[[ DATA SHOWN open ]]

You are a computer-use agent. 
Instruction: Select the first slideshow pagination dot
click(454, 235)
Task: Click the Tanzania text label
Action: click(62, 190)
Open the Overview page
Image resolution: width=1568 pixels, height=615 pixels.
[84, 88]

[[ DATA SHOWN closed ]]

§ **EXERCISE**
Using the records above, please repeat the line with "Instruction: Select the" and every line after it exactly, and give no other text.

§ **REPLY TO THE TASK**
Instruction: Select the first slideshow pagination dot
click(454, 235)
Task: Click the Tanzania text label
Action: click(62, 190)
Open the Overview page
Image resolution: width=1568 pixels, height=615 pixels.
[84, 88]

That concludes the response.